# Bottle shelf window display



## Picklejar (Aug 25, 2011)

Just waiting for the hurricane to come through, cloudy out there but colorful in here! I custom built these shelves from cedar, with pine details. We have long tall windows that allow space for the shelves while still affording access thru window. Some of my favorites are displayed here. Thought I'd snap this view while the light was really diffused. Thanks for looking.


----------



## SC pontil collector (Aug 25, 2011)

Really nice job on your window bottle display. Would love to see it in very light.
 I just have some old cheap book shelves that my husband inherited from his brother, however they work and were free.
 sc pontil collector


----------



## downsouthdiggers (Aug 25, 2011)

If a hurricane is coming through and these are some of ur favorites you might want to move them away from the window. . . Just a thought. Nice display tho.


----------



## buzzkutt033 (Aug 26, 2011)

looking good jar !!!

 thanx for sharing with us ! 

 i'm up north of allentown about 20 miles. you do any digging ??


 jim


----------



## Picklejar (Aug 26, 2011)

● **GIVEN EXERCISE 1**:
Print, from the records, the stretch from the line containing "Click the Street Address field" through the line containing "coord(527,212)".
● **GIVEN EXERCISE 2**:
Carry on the forum thread about the bottle shelf window display from the point where it stops.
The forum thread above and the records that follow have no connection to each other.

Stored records

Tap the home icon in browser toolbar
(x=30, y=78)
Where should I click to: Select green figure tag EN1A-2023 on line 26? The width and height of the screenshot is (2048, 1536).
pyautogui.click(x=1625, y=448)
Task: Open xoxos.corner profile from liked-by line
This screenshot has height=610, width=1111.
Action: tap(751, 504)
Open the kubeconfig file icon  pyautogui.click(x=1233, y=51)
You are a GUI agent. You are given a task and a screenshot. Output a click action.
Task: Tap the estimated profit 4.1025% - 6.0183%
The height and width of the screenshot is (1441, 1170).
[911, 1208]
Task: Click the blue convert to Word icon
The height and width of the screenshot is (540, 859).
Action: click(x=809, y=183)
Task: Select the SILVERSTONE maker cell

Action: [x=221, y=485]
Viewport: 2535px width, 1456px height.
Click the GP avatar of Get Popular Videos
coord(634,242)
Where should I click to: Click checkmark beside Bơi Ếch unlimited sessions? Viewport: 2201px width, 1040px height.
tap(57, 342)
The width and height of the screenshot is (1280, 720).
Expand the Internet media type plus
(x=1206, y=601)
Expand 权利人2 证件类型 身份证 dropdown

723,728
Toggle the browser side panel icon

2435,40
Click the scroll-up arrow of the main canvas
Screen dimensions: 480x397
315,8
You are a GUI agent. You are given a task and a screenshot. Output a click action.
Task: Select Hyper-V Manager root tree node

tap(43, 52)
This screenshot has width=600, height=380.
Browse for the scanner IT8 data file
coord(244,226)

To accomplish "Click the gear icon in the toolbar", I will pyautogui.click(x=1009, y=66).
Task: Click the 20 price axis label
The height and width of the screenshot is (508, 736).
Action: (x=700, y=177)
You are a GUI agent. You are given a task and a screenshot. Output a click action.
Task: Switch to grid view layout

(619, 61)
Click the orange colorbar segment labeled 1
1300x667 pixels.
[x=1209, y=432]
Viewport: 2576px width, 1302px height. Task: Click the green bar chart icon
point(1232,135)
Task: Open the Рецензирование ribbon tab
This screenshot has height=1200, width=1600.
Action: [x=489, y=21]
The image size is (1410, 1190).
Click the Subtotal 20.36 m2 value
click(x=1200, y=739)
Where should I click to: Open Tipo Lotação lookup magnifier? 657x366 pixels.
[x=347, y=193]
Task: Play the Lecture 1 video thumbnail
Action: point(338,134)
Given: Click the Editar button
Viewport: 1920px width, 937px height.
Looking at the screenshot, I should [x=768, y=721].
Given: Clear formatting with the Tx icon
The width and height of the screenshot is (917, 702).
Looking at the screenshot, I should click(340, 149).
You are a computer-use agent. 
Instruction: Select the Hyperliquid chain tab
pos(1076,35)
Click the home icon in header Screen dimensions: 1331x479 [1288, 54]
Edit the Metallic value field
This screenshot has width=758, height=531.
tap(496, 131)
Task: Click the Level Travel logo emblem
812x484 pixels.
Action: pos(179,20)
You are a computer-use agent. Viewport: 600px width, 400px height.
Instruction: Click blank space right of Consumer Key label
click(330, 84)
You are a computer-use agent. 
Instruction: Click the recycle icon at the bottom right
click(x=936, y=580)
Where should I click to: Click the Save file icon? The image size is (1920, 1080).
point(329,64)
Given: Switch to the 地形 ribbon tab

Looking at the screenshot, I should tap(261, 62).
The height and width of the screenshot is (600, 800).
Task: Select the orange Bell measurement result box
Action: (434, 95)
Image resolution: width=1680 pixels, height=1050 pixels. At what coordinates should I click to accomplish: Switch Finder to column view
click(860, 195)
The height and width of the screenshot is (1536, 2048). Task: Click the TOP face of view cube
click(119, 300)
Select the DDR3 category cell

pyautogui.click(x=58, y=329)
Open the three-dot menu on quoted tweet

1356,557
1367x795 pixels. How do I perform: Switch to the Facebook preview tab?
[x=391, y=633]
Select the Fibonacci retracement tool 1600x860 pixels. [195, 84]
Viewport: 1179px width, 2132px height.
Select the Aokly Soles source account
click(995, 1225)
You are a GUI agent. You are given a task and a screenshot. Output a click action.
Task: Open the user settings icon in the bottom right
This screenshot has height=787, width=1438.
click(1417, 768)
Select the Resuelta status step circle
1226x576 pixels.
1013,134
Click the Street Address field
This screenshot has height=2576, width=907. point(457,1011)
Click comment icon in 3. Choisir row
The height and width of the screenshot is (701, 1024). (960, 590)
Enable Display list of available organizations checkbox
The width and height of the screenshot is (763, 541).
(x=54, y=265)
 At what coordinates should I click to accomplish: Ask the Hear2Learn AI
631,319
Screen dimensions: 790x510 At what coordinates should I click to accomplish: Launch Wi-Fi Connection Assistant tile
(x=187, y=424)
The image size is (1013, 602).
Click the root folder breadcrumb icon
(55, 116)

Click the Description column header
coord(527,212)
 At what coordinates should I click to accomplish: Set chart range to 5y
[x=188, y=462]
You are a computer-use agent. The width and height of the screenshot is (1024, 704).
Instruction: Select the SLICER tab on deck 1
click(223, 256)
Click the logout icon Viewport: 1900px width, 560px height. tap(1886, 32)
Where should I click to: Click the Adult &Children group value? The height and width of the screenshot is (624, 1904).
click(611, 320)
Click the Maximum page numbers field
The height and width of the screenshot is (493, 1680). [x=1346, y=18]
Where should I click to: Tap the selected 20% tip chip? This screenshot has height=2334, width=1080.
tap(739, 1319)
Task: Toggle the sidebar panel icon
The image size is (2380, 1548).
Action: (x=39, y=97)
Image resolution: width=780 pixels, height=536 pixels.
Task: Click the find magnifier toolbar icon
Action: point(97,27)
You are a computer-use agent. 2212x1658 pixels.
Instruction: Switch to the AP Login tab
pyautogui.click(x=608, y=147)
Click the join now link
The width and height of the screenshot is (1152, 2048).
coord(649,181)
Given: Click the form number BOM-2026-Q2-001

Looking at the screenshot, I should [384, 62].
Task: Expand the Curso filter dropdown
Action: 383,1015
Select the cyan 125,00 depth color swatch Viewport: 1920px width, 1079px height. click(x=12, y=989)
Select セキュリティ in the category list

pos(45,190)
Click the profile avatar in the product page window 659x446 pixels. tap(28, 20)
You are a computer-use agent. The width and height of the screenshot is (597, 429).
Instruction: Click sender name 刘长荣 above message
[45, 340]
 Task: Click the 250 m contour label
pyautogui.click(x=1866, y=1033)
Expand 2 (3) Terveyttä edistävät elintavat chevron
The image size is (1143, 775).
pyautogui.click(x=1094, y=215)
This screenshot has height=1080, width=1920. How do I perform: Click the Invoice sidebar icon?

● **WRITTEN ANSWER 1**:
Click the Street Address field
This screenshot has height=2576, width=907. point(457,1011)
Click comment icon in 3. Choisir row
The height and width of the screenshot is (701, 1024). (960, 590)
Enable Display list of available organizations checkbox
The width and height of the screenshot is (763, 541).
(x=54, y=265)
 At what coordinates should I click to accomplish: Ask the Hear2Learn AI
631,319
Screen dimensions: 790x510 At what coordinates should I click to accomplish: Launch Wi-Fi Connection Assistant tile
(x=187, y=424)
The image size is (1013, 602).
Click the root folder breadcrumb icon
(55, 116)

Click the Description column header
coord(527,212)

● **WRITTEN ANSWER 2**:
I hope it don't storm that hard! This is the room filled with my other obsessive collections, so any damage in there would pretty traumatic. The earthquake did nudge some bottles close to the edge, so I think I might take some precaution with this upcoming storm. Hey Jim, I have dug many dumps, walked railroad beds, searched rivers and even sifted ash dump dirt at Dyottville. I have probed many spots and have the tools to dig privies but have yet to get permissions and actually do it,  I want to really bad. I love poking around and finding stuff in the dirt. Perhaps its due to the years spent as a young child with my dad on heavy construction sites, he would bring old bottles home all the time. Thanks for looking!--Joe


----------



## JOETHECROW (Aug 29, 2011)

> ORIGINAL: Picklejar
> 
> Just waiting for the hurricane to come through, cloudy out there but colorful in here! I custom built these shelves from cedar, with pine details. We have long tall windows that allow space for the shelves while still affording access thru window. Some of my favorites are displayed here. Thought I'd snap this view while the light was really diffused. Thanks for looking.


 
 Geat looking bottle shelf!


----------



## Steve/sewell (Aug 29, 2011)

Nice job picklejar,color makes all the difference. Can you enlarge the picture a little for us please.


----------



## JOETHECROW (Aug 29, 2011)

Never thought to make it bigger...[] Let's see if it worked,...Hope you don't mind Joe,...Just wanted to see if I could.


----------



## Picklejar (Aug 31, 2011)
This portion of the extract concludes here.